REQUIRED ACTION 1:
In the holiday column on books for beer lovers, put this sentence into Spanish: "Cracking open a book about drinking can be as satisfying as cracking open another bottle."
REQUIRED ACTION 2:
Carry on the holiday column on books for beer lovers from its last sentence, keeping its voice.

SELECTED PASSAGE:
Expand a beer lover’s library this holiday

I nursed my drink but it couldn’t be saved.

Unshaved, cursed,

I got right to work on its doomed replacement.

– J. Robert Lennon

IN HIS collection of drinking poems, “In Their Cups” (The Harvard Common Press, $9.95), A.J. Rathbun reveals how well verse and good drinks go together:

“Both are driven by a love of balance and good taste, while at the same time being open to wild fits of imagination and of worldly things. “

Cracking open a book about drinking can be as satisfying as cracking open another bottle. The aroma, the feel, the beauty of its creation – a well-written sentence is as enjoyable, as mysterious as a well-crafted beer.

Rathbun acknowledges his short collection is just a start, for the shelves are full of drinking words. I recommend the following selections this holiday season, whether you’re searching for the meaningful gift for a beer lover or hoping to spend a moment with a glass of ale and your own thoughts.

For the believer: “Beer Is Proof God Loves Us” by Charles W. Bamforth (FT Press, $25.99).

Bamforth, one of the world’s pre-eminent brewing scholars and researchers, says he recognizes the work of God (or Buddha or Hindu’s Ayurveda system of traditional medicine) in many a glass. Though his writing has a humanist quality, Bamforth remains convinced that from the growth of barley to the creation of alcohol, “we see the magnificence of God’s deliverance. “

For the rationalist: “Yeast: The Practical Guide to Beer Fermentation” by Chris White and Jamil Zainasheff (Brewers Publications, $19.95).

Ignorant of basic chemistry, man used to credit God with successful fermentation and blame bad beer on witches. Then he invented the microscope and finally saw the molecular cells at work in yeast fermentation.

Unless the reader is planning on opening his own brewery, this is not a book for snuggling up next to a fireplace. On the other hand, its easily understandable prose demystifies the science of beer’s delightfully bubbly buzz.

For the anal retentive: “The Beer Journal” by Chris Wright (Skyhorse Publishing, $12.95).

With more than 10,000 beers brewed in America, a journal is a fun way to keep track of everything you taste. Wright provides some useful guidance, with style descriptions and tasting characteristics. But mainly the words in this book are yours to write.

This guide, unfortunately, is only a good start, for it allows room for fewer than 100 beers. That’s barely a good month for me. As much as I enjoy real books, this is a rare case in which your gift recipient may be better off with an iPhone app or something else from the digital world.

SOURCE INFORMATION:
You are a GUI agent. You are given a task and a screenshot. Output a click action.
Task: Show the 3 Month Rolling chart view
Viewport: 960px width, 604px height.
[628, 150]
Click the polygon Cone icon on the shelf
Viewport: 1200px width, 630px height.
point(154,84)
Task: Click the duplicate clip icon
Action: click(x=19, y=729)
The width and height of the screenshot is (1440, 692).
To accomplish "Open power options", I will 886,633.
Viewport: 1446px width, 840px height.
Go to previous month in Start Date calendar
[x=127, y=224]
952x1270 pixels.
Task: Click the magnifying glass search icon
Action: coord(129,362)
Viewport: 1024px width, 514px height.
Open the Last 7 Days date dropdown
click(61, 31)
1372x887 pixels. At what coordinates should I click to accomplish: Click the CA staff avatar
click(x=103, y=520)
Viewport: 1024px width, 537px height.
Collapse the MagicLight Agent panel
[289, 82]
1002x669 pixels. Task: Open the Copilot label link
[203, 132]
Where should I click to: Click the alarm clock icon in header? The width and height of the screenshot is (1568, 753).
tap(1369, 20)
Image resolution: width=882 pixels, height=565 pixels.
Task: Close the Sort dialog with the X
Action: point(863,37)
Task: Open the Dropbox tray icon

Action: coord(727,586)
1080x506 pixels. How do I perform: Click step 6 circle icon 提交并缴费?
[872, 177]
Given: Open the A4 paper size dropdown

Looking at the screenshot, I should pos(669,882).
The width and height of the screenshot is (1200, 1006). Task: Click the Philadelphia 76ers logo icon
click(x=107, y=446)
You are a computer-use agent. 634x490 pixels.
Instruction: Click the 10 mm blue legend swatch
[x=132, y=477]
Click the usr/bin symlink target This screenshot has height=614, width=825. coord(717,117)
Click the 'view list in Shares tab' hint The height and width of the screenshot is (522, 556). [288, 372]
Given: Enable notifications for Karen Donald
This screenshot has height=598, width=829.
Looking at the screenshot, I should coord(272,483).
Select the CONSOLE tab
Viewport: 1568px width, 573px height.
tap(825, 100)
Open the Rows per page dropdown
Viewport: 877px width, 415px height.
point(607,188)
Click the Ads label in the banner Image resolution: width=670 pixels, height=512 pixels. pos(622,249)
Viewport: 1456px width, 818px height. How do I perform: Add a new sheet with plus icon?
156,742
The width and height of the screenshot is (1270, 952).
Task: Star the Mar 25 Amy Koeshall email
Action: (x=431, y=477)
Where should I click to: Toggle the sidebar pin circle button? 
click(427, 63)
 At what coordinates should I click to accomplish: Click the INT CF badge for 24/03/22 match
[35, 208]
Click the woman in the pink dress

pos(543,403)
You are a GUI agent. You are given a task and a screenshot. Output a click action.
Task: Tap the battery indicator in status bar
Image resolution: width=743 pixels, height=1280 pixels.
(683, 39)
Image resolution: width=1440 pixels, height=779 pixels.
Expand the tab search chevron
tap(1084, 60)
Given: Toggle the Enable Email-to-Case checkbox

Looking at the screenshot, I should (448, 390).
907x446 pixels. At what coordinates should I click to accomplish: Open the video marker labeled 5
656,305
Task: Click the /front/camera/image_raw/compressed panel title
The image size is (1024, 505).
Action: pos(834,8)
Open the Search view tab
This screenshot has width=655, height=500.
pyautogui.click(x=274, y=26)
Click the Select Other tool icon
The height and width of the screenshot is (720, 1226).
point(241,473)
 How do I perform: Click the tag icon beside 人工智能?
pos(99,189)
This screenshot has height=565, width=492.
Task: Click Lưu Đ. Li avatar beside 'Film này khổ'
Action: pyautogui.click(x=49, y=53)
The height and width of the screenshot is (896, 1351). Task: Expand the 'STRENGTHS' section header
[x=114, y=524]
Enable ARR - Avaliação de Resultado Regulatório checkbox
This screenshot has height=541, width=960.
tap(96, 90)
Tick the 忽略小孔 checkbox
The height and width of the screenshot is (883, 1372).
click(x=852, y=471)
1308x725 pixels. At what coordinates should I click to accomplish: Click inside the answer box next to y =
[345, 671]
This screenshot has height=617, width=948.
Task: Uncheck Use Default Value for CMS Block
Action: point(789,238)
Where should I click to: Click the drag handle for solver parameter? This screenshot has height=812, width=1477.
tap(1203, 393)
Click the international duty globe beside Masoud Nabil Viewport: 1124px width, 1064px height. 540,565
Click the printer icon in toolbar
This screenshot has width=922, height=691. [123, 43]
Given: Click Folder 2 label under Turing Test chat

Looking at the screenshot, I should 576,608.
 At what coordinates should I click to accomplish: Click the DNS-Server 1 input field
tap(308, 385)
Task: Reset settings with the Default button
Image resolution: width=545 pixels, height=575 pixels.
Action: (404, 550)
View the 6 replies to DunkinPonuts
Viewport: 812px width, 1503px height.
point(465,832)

WRITTEN REPLY 1:
Abrir un libro sobre la bebida puede resultar tan satisfactorio como destapar otra botella.

WRITTEN REPLY 2:
For the traveler: “Pennsylvania Breweries – 4th Edition” by Lew Bryson (Stackpole Books, $19.95).

Philly’s beer scene may be unsurpassed in America, but there’s a lot to drink beyond the city limits. The Appalachian Ridge section alone, according to this latest guide to Keystone breweries, offers a wealth of unfamiliar destinations with fresh beer and new discoveries: Elk Creek . . . Copper Kettle . . . Gamble Mill . . . Berwick Brewing . . . Old Forge . . . Bavarian Barbarian.

Though Bryson’s focus is beer, his book is foremost a travel guide. Beyond some 50 breweries, you’ll find his musings on everything from hotel bars to cycling along the D&H Rail Trail to the Battle of Gettysburg. Along the way, you’ll get a taste of pig-stomach stew, boilo (a mulled cider they serve in the coal region) and a slice of bumbleberry pie in an Erie County “dinor. “

“The pint is not always the point . . . ” he writes. “While great beer is a goal in itself, I have found that there is equal pleasure to be found in the hunt for great bars. “

For the historian: “Last Call: The Rise and Fall of Prohibition” by Daniel Okrent (Scribner, $30).

The 18th Amendment, writes Okrent, was more than about the prohibition of alcohol in America. It created the soft-drink industry, enriched the Mafia and – as interpreted by the Supreme Court – helped establish a woman’s right to abortion.

Okrent’s gripping history is serious, yet filled with readable anecdotes and astounding statistics. (Did you know, for example, that America drank twice as much wine in the midst of Prohibition than in the years just before it was enacted? )

Underlying this history, writes Okrent, is a troubling question: “How did a freedom-loving people decide to give up a private right that had been freely exercised by millions upon millions since the first European colonist arrived in the New World? “

It’s a question you might ponder while waiting in line to be X-rayed at the airport this holiday season.

Free beer!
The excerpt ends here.